The expected response is an exact repetition of every record, with images excluded.
▬▬▬▬▬▬
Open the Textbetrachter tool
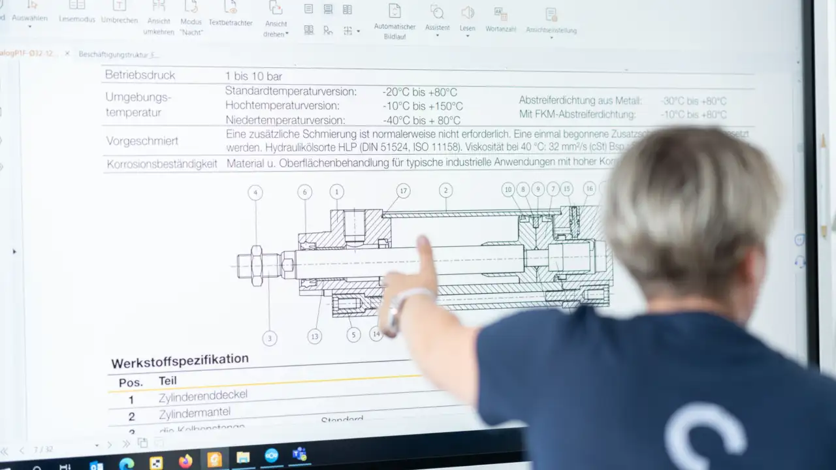This screenshot has height=470, width=836. pyautogui.click(x=231, y=8)
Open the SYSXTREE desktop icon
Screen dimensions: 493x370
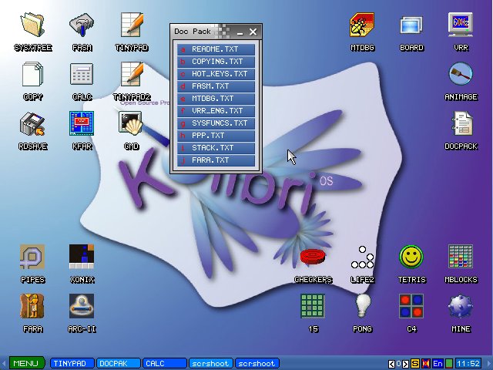click(32, 26)
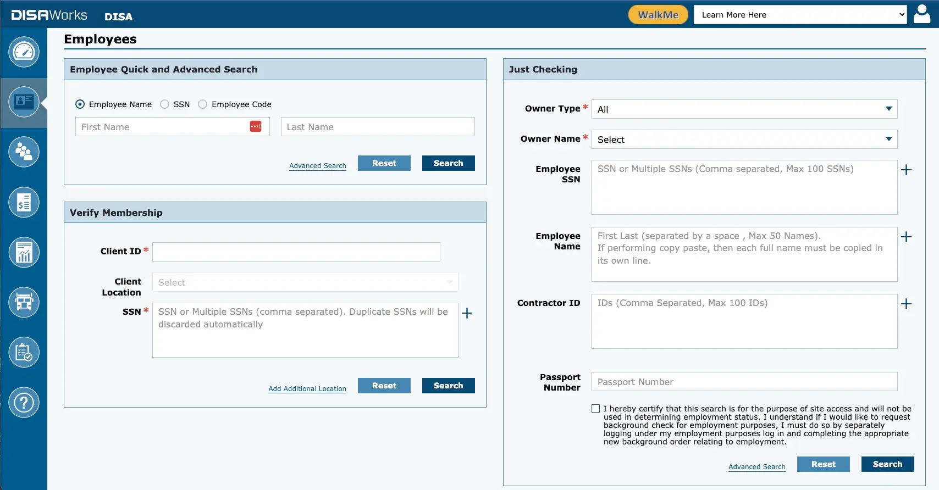The width and height of the screenshot is (939, 490).
Task: Open the Add Additional Location link
Action: tap(307, 389)
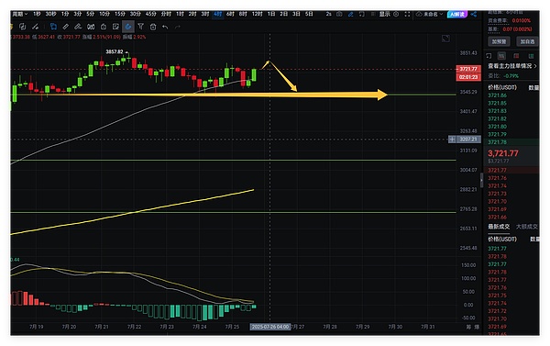Screen dimensions: 550x346
Task: Click the lock drawings icon
Action: click(x=103, y=27)
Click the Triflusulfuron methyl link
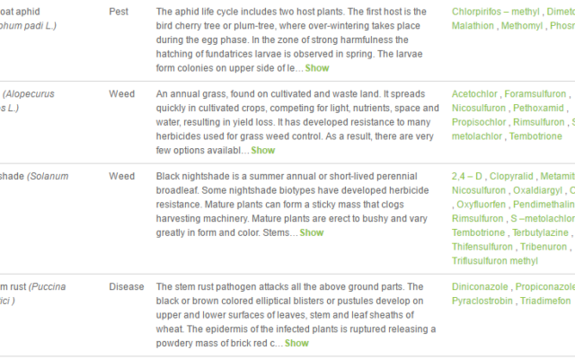Viewport: 575px width, 359px height. tap(495, 261)
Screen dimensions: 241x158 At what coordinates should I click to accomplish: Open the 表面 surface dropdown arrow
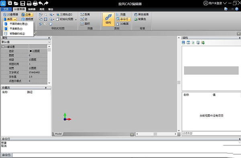click(x=15, y=19)
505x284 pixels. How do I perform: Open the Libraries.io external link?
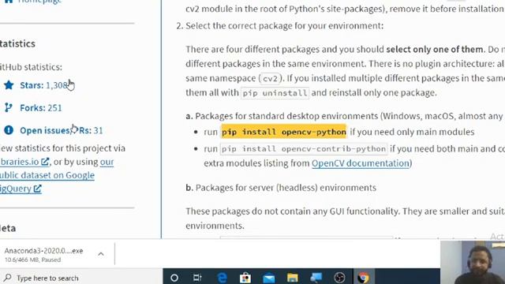[x=24, y=162]
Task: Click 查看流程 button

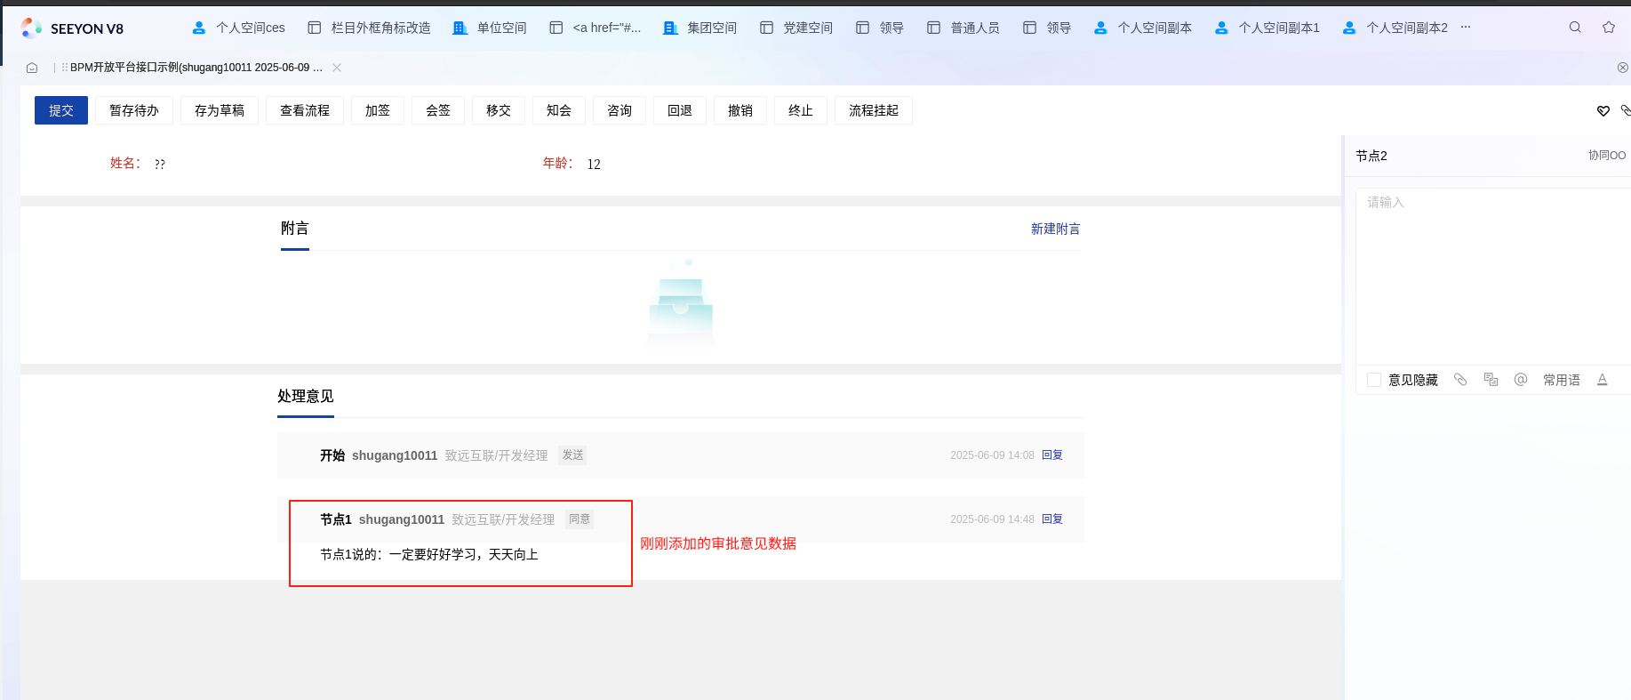Action: click(x=305, y=110)
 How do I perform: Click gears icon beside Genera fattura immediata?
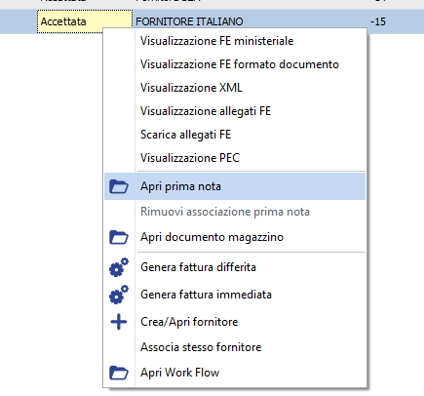119,295
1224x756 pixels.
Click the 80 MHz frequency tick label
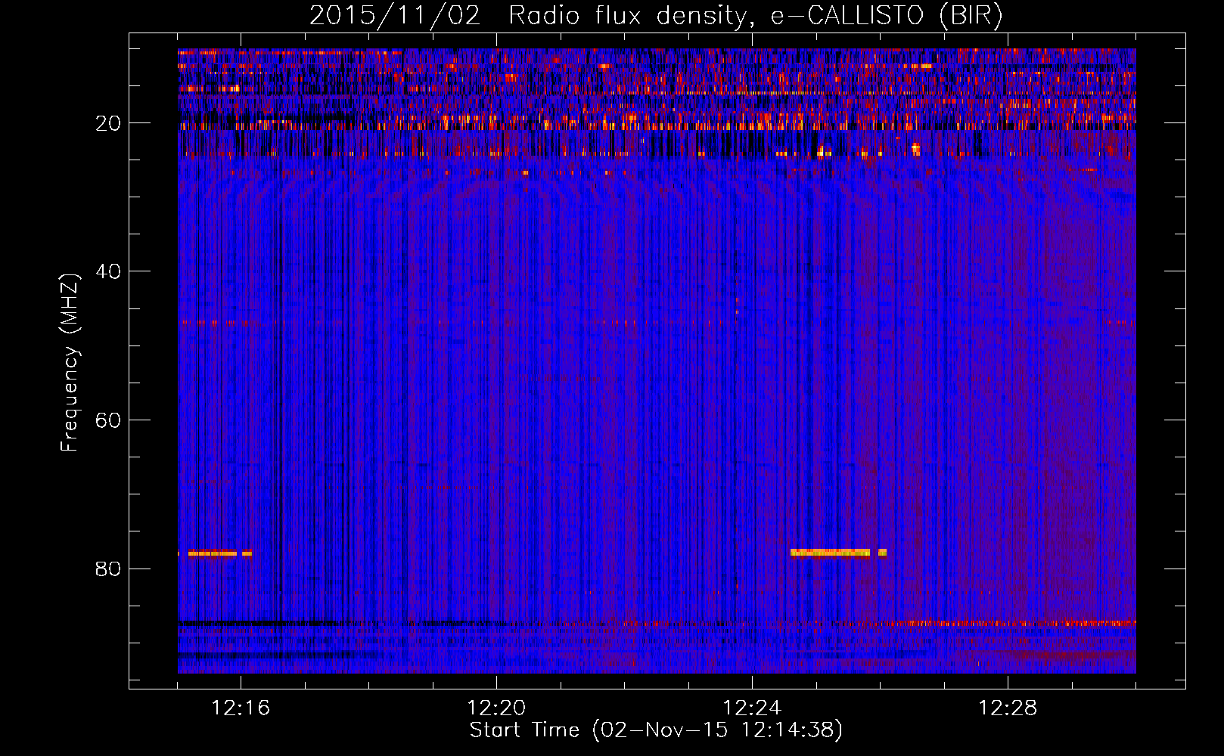[108, 569]
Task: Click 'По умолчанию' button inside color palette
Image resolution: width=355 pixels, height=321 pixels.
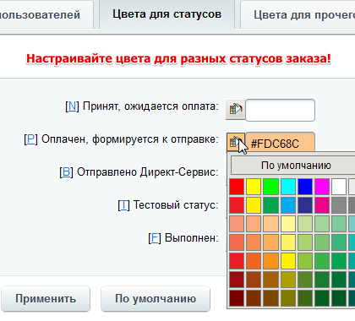Action: [293, 166]
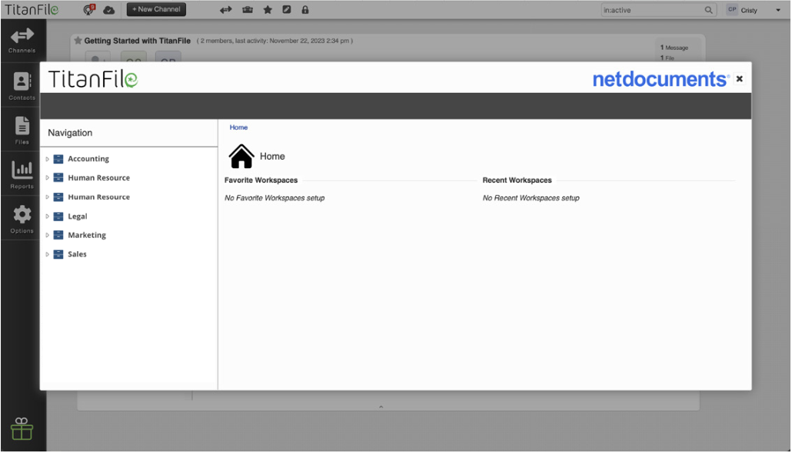Image resolution: width=792 pixels, height=453 pixels.
Task: Close the NetDocuments dialog with X
Action: (740, 78)
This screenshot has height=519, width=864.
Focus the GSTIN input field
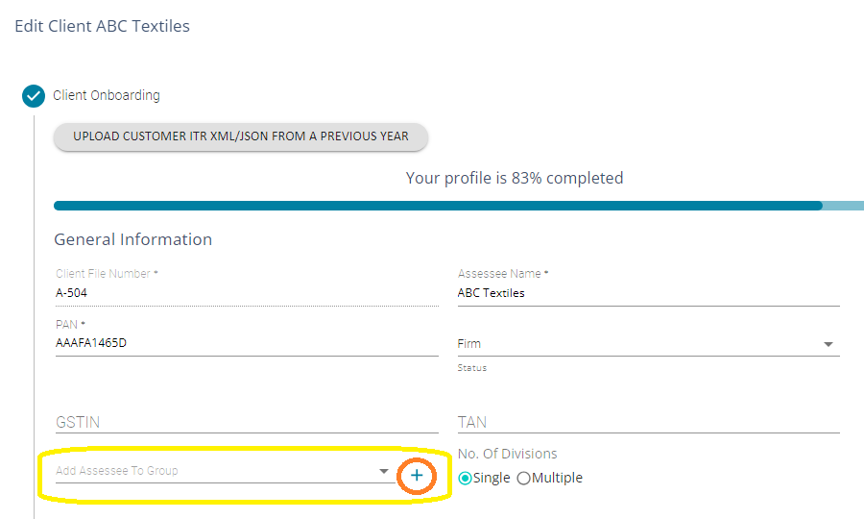(246, 422)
▬▬▬▬▬▬
**Completed exercise**
Open the Textbetrachter tool
This screenshot has height=470, width=836. pyautogui.click(x=231, y=8)
Open the SYSXTREE desktop icon
Screen dimensions: 493x370
click(32, 26)
The width and height of the screenshot is (939, 490).
Task: Open the Add Additional Location link
Action: tap(307, 389)
Screen dimensions: 550x346
Task: Click the lock drawings icon
Action: click(x=103, y=27)
Click the Triflusulfuron methyl link
Viewport: 575px width, 359px height. tap(495, 261)
Screen dimensions: 241x158 At what coordinates should I click to accomplish: Open the 表面 surface dropdown arrow
click(x=15, y=19)
505x284 pixels. How do I perform: Open the Libraries.io external link?
[x=24, y=162]
Task: Click 查看流程 button

Action: click(x=305, y=110)
 How do I perform: Click gears icon beside Genera fattura immediata?
119,295
1224x756 pixels.
Click the 80 MHz frequency tick label
[108, 569]
Task: Click 'По умолчанию' button inside color palette
Image resolution: width=355 pixels, height=321 pixels.
Action: [293, 166]
Image resolution: width=792 pixels, height=453 pixels.
Task: Close the NetDocuments dialog with X
Action: (740, 78)
This screenshot has height=519, width=864.
Focus the GSTIN input field
(246, 422)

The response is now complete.